”Iming-iming pendidikan akan mendongkrak status sosial seseorang nyatanya hanya pepesan kosong. Mitos ini terus diproduksi tiap kali membincangkan pendidikan sebagai upaya mewujudkan perubahan sosial bagi seseorang.” Seberapa besar diri dan pikiran kita melimpahkan segala hal tentang citacita masa depan kepada institusi berjenis pendidikan? Jika hidup adalah soal mencari ilmu (pengetahuan), sebatas dalam kotak dunia pendidikan yang sangat administratif dan birokratiskah kita mesti berjibaku, nggetih menimba ilmu (pengetahuan)? Istilah “belajar” misalnya, apakah kemudian harus selalu identik dan dikaitkan hanya dalam bentuk aktivitas (ber)sekolah? Memang institusi pendidikan memberikan insight yang mungkin tidak bisa kita dapatkan mata air pengetahuannya selain hanya di dalam di area tersebut. Itu pun asalkan ia (institusi pendidikan) berlaku sebagaimana mestinya. Tetapi, seandainya institusi pendidikan menjelma sebagaimana industri pabrik, apa yang kita harapkan darinya? Iming-iming bahwa dengan berpendidikan, mendapatkan banyak gelar misalnya, akan mampu mendongkrak status sosial kita?”.

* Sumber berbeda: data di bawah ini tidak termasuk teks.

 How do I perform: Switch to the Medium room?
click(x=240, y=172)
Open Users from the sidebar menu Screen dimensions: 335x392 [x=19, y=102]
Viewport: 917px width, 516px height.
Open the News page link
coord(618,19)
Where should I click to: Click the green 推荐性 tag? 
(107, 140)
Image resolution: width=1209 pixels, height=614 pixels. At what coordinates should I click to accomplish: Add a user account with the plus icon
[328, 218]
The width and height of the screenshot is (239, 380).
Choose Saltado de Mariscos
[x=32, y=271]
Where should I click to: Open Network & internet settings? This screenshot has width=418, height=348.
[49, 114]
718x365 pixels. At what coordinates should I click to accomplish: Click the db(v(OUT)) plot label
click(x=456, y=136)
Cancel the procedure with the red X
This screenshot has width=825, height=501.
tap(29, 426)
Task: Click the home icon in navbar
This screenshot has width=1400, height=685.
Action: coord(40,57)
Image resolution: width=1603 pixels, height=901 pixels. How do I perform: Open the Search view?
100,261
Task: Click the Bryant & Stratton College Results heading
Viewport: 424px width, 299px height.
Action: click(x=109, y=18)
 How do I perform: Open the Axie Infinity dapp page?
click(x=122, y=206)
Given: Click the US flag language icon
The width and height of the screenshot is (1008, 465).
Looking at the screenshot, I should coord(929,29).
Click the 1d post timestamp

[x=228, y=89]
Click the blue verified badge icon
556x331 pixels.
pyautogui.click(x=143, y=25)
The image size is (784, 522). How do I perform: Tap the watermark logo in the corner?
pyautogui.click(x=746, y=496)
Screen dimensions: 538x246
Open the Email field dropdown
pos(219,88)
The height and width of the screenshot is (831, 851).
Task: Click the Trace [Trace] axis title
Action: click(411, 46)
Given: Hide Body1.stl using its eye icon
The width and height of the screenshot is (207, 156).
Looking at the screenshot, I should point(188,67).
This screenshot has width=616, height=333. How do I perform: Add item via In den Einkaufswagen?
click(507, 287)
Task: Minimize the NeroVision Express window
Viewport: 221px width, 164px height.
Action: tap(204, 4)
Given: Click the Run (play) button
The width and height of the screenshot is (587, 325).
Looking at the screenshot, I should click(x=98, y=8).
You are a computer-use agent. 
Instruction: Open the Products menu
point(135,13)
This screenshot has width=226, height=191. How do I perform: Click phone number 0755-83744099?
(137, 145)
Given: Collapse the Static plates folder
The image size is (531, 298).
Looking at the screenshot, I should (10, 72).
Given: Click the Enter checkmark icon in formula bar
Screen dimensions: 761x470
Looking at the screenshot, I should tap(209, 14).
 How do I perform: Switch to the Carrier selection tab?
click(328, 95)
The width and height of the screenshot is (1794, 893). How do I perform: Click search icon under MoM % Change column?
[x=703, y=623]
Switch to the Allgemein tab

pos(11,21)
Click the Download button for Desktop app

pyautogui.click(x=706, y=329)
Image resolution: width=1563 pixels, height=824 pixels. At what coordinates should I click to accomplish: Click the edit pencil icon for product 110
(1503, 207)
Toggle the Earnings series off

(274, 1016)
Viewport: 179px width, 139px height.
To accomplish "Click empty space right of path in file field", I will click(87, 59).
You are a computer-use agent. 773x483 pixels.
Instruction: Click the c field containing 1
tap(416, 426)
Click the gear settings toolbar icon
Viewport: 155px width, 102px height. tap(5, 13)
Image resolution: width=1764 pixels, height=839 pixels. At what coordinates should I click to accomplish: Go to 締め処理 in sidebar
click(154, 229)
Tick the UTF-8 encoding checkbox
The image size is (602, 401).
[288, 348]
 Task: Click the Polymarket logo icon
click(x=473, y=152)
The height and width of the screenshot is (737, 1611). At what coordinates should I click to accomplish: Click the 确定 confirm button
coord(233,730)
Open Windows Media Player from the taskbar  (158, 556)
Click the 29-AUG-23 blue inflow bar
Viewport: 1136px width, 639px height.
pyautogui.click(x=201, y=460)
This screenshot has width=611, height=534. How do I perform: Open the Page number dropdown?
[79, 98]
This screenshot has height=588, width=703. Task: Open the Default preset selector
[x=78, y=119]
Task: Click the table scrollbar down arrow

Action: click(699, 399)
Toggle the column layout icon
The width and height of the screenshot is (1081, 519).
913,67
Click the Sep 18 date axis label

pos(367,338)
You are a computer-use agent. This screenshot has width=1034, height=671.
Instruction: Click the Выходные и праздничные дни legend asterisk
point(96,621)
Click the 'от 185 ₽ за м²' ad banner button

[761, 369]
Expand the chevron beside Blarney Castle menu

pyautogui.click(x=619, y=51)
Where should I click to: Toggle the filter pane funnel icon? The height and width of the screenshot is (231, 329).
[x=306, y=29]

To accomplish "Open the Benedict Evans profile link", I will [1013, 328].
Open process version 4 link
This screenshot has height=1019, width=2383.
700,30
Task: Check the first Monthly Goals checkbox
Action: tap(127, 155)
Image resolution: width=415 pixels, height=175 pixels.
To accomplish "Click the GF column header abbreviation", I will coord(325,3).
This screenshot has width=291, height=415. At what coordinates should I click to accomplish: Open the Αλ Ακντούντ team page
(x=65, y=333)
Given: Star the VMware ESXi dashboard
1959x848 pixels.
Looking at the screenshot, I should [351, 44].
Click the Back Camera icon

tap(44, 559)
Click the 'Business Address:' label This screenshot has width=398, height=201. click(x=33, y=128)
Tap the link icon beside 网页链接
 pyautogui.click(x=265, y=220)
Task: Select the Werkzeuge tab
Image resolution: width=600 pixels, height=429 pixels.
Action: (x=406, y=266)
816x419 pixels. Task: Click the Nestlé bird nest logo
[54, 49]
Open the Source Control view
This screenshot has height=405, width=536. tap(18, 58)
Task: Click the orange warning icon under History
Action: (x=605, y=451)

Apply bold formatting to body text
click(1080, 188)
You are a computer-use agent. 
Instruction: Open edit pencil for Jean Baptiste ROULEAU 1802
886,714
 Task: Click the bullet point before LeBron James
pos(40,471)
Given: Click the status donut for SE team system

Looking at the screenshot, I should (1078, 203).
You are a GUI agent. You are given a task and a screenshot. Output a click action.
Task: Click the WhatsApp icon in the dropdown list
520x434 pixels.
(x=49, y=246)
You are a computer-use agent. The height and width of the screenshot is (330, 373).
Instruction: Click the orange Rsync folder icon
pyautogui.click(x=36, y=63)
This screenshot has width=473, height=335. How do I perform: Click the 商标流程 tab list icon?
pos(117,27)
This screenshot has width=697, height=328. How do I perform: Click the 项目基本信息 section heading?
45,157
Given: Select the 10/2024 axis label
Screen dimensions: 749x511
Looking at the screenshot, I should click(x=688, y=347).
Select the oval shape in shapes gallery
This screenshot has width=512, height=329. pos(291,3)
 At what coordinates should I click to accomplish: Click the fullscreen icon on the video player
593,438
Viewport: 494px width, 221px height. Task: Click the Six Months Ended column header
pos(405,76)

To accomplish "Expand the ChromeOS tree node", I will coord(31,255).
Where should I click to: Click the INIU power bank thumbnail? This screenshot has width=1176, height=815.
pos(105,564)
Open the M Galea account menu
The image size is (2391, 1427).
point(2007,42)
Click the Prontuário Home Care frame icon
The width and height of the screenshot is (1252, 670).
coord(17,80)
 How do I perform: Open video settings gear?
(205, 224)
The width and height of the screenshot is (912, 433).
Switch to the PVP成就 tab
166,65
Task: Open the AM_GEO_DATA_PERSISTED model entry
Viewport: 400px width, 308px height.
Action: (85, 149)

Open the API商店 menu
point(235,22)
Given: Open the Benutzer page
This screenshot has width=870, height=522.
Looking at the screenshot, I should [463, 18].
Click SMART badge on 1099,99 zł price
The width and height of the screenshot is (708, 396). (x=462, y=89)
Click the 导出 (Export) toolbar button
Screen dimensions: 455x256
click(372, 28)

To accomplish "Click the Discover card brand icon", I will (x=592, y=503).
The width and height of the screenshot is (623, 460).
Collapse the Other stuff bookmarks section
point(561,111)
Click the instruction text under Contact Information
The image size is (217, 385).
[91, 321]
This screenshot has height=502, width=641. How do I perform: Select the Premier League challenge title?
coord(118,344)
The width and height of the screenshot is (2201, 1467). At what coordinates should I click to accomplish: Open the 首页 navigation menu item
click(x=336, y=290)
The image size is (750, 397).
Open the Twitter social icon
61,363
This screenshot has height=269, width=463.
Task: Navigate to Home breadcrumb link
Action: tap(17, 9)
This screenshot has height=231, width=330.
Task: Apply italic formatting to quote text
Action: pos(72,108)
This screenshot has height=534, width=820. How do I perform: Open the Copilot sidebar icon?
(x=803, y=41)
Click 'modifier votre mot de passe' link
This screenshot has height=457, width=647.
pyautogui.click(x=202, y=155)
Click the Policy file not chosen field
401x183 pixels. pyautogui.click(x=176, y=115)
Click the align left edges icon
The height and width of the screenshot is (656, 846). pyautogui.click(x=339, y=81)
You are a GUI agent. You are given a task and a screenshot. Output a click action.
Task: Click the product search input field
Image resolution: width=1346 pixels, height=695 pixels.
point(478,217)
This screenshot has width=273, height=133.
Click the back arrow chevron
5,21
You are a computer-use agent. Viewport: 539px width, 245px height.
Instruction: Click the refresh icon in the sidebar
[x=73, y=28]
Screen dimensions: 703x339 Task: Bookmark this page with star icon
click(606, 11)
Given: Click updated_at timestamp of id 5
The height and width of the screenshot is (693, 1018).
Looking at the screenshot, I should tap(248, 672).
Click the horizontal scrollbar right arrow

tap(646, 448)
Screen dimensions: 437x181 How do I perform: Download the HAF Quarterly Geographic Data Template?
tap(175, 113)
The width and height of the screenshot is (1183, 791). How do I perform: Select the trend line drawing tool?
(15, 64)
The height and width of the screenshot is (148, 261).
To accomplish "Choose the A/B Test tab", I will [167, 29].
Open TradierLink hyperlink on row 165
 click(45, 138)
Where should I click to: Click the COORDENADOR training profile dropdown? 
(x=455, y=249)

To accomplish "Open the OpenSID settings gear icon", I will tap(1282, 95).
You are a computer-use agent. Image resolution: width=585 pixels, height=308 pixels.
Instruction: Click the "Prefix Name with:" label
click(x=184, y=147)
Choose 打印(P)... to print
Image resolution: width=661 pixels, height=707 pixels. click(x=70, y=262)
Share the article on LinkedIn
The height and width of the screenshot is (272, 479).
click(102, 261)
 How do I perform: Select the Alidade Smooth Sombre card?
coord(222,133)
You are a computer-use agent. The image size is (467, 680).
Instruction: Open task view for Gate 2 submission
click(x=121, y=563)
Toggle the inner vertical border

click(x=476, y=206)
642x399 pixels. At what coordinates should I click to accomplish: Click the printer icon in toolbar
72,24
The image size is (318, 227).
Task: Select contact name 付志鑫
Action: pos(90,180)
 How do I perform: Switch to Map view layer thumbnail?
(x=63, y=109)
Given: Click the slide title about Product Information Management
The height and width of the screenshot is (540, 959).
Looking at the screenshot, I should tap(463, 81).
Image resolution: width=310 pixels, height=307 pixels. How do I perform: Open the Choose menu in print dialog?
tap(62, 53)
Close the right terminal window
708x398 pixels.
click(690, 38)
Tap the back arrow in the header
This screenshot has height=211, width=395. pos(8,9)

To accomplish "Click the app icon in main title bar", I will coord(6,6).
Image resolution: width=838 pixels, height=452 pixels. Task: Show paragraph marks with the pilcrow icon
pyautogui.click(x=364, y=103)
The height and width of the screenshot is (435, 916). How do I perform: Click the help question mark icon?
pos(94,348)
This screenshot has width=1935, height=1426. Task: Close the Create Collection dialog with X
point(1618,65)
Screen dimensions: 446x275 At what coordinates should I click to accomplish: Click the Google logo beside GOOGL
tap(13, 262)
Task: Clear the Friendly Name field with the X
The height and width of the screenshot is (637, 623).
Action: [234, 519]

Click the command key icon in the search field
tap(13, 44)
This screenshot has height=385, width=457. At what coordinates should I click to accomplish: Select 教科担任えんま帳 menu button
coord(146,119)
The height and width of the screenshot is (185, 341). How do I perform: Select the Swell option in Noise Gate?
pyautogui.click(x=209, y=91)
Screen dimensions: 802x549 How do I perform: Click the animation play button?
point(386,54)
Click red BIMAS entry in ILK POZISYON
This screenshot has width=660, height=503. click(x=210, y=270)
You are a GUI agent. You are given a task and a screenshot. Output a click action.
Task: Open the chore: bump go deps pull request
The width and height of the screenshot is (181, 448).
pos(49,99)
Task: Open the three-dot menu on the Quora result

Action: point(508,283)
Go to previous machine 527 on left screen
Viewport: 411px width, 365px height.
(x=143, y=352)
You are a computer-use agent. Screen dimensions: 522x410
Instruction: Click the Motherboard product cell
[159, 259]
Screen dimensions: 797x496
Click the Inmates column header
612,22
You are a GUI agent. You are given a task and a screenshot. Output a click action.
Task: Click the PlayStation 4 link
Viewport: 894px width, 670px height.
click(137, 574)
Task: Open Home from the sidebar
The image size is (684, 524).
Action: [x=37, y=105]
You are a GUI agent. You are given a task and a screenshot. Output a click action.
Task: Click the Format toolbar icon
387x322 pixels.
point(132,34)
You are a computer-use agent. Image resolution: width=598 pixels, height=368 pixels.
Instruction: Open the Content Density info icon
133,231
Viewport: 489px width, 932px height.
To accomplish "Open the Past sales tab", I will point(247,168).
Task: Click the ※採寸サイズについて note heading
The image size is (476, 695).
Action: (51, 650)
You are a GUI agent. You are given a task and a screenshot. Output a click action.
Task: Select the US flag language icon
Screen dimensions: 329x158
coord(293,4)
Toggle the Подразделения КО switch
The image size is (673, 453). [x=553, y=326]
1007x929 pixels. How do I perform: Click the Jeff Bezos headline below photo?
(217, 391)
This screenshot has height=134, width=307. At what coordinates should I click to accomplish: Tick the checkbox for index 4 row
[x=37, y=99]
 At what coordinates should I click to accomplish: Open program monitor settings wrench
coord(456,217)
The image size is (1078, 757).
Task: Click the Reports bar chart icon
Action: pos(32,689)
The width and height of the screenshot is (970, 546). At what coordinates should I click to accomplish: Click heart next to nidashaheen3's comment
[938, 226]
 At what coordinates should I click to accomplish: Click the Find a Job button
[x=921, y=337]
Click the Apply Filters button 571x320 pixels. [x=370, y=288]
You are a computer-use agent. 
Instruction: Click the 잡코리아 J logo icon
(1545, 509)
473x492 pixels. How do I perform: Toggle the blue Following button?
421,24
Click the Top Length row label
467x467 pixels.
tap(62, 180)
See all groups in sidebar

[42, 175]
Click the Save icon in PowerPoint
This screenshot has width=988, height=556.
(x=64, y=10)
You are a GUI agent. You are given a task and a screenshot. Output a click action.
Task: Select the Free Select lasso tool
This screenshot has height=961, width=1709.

Dengan kata lain, kita menjadi seorang yang terpandang, berbeda dari yang lain (the other), berpenampilan elitis, punya status sosial yang bagus dalam mata masyarakat berkat kita berpendidikan, umpamanya. Sehingga kita tergiring untuk merasa diri superior terhadap liyan. Mohon maaf, apa bedanya kita dengan kelompok penindas, meskipun kita tidak secara sengaja ingin menindas? Cacat cara berpikir semacam itulah yang mestinya segera diluruskan dalam imajinasi institusi pendidikan, kalau memang pendidikan yang diselenggarakan adalah bertujuan mencerdaskan kehidupan bangsa. Soal ini adalah kritik mental.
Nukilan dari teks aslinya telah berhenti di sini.